Not looking for arguements, just want opinions.


----------



## danred7 (Apr 19, 2006)

They wheren't the Reason YOU LOST the Finals. They where the Reason the HEAT WON.

The upperhand was handed on a silver platter to the Heat. (Pun Intended)


----------



## t1no (Jul 10, 2005)

and also when Wade elbowed Dirk in the fourth quarter of game 6, my second favorite.


----------



## Dragnsmke1 (Jul 29, 2002)

the Mavs didnt adjust to the refs and the Heat did...that was completely the Mavs fault...the reason the Mavs lost is becuase evrytime they got a decent lead they tried to play half court, run the clock out even though theres still 11 minutes left in the game, offense...


----------



## StackAttack (Mar 15, 2006)

Was there bad officiating? Sure. In fact, terrible. Worst I've ever seen. But the fact is the Mavs should've won anyway. It's kind of hard to win though when you settle for jumpshots and end up shooting under 40% in 2 of 6 games.


----------



## danred7 (Apr 19, 2006)

They got to the Finals jump shooting.

Aside from one of the losses, they where all close games, decided in last few minutes, BY THE REFS.


----------



## t1no (Jul 10, 2005)

StackAttack said:


> Was there bad officiating? Sure. In fact, terrible. Worst I've ever seen. But the fact is the Mavs should've won anyway. It's kind of hard to win though when you settle for jumpshots and end up shooting under 40% in 2 of 6 games.
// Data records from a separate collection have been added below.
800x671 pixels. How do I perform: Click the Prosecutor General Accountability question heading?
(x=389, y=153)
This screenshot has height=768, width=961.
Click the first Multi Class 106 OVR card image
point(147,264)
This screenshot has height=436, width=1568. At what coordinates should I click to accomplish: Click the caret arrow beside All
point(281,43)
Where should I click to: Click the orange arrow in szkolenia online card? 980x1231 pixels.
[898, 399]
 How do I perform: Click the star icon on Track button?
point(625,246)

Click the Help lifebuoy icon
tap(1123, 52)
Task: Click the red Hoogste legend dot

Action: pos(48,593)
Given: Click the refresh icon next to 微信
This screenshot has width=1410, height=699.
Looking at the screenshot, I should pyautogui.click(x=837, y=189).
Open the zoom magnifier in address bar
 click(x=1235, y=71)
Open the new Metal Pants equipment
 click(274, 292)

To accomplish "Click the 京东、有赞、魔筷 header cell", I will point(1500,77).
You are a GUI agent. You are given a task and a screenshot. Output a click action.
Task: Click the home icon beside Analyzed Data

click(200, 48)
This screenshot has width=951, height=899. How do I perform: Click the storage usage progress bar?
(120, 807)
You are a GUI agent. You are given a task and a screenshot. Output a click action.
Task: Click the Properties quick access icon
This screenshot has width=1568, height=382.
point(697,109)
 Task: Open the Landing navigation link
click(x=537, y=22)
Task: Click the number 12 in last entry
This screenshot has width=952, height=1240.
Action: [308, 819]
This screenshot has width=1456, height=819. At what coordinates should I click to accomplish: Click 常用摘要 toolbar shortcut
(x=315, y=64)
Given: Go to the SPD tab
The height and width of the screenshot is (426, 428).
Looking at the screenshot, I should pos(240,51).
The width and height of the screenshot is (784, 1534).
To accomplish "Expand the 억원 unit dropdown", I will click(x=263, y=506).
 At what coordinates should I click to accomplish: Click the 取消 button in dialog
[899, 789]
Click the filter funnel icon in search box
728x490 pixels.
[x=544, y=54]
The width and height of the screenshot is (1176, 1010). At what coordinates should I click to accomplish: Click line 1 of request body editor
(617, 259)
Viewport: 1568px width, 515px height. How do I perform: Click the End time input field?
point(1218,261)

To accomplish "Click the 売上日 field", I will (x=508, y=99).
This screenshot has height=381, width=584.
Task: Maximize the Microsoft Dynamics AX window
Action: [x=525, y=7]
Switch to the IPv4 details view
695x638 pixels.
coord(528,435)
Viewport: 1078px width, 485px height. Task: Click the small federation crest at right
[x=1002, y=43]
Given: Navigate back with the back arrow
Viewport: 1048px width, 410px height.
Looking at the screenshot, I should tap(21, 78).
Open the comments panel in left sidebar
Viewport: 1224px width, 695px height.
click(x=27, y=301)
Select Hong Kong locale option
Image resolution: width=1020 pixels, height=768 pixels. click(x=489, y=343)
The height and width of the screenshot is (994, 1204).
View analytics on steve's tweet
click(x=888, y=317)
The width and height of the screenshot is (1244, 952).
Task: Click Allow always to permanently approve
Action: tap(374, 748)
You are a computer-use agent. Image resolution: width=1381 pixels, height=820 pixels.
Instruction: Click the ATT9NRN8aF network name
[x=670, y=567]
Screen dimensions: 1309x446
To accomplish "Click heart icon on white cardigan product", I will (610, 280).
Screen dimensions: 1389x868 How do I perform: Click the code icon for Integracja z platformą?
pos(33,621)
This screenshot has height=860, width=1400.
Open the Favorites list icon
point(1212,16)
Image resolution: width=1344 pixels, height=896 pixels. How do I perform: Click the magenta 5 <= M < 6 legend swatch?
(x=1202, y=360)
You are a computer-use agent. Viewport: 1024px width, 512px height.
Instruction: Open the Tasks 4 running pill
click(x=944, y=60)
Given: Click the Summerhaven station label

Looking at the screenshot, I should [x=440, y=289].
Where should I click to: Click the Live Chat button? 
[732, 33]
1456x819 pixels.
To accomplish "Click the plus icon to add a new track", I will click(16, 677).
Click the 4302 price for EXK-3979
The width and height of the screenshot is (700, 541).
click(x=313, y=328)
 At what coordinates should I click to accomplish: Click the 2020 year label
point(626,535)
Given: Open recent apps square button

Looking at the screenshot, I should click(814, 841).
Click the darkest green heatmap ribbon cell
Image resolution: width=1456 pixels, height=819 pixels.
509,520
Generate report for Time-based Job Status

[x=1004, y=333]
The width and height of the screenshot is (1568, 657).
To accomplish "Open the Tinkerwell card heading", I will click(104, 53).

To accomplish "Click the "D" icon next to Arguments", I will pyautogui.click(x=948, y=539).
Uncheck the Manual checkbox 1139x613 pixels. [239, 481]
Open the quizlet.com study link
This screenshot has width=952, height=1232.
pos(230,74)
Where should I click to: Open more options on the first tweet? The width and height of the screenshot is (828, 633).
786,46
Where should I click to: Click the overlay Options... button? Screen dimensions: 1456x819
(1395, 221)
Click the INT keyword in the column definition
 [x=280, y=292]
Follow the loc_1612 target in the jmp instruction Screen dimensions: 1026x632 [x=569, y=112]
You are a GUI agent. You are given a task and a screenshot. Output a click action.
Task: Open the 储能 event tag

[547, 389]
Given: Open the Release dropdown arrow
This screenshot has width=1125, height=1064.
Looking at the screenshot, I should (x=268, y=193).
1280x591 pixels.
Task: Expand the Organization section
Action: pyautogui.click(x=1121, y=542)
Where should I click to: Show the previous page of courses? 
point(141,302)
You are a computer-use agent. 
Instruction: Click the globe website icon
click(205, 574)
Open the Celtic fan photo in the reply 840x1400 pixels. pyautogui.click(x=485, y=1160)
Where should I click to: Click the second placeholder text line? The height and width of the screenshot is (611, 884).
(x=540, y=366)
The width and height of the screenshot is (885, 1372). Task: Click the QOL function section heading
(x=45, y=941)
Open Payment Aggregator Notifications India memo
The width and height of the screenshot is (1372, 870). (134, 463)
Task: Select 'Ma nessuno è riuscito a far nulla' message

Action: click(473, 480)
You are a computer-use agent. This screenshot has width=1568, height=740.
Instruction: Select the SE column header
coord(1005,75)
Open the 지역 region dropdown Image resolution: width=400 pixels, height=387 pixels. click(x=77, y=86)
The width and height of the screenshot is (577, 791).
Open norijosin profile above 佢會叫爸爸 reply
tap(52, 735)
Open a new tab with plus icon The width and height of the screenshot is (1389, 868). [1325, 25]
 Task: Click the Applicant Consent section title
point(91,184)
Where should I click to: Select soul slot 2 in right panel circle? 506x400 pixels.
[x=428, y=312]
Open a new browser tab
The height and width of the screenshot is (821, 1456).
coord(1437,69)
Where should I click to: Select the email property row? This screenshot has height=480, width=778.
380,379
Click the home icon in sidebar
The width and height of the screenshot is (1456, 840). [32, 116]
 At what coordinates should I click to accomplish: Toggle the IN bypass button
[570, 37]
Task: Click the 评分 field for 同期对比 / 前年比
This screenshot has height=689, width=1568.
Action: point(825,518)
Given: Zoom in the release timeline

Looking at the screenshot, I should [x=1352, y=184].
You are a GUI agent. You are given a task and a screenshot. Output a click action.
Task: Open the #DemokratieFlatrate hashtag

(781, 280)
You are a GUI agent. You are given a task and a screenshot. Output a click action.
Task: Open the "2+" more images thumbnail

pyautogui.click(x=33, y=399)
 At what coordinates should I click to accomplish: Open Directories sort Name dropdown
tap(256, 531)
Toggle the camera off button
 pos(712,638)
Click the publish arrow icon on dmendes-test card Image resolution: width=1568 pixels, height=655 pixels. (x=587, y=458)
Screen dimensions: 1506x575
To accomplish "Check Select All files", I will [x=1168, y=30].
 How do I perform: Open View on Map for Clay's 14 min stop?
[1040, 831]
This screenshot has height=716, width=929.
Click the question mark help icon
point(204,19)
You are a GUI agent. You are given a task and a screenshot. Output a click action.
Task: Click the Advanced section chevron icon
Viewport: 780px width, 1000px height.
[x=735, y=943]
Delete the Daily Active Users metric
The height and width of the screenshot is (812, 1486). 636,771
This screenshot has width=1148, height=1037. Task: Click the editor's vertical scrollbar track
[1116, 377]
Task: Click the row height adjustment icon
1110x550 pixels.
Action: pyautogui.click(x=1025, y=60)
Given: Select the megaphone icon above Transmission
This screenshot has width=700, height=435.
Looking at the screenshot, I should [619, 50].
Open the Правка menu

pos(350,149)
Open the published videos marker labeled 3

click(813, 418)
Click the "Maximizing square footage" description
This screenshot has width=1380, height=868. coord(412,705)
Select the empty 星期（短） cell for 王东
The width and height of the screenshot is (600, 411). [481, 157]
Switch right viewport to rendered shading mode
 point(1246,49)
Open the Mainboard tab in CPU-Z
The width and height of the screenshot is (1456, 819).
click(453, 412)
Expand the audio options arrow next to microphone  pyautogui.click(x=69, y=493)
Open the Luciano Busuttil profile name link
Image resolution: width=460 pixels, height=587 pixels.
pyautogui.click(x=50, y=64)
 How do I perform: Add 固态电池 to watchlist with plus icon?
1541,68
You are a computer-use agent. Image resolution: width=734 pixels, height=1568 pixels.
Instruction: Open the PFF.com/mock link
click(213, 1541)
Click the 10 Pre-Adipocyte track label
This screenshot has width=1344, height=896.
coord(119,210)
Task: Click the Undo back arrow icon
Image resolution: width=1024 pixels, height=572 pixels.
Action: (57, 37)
Agreed, but it's also frustrating because everytime Stack or Harris tried to go in the refs never called any kind of fouls, Shaq was abusing them.


----------



## t1no (Jul 10, 2005)

Dragnsmke1 said:


> the Mavs didnt adjust to the refs and the Heat did...that was completely the Mavs fault...the reason the Mavs lost is becuase evrytime they got a decent lead they tried to play half court, run the clock out even though theres still 11 minutes left in the game, offense...


The Mavs didn't adjust to the refs and the Heat did? Well it was a lot easier for the Heat to adjust lol. You are right the Mavericks didn't play well in the finals, mostly Dirk but the Heat also did not play well in the finals. and about running the clock, i also agree with you but don't blame the players for that.


----------



## StackAttack (Mar 15, 2006)

danred7 said:


> They got to the Finals jump shooting.
> 
> Aside from one of the losses, they where all close games, decided in last few minutes, BY THE REFS.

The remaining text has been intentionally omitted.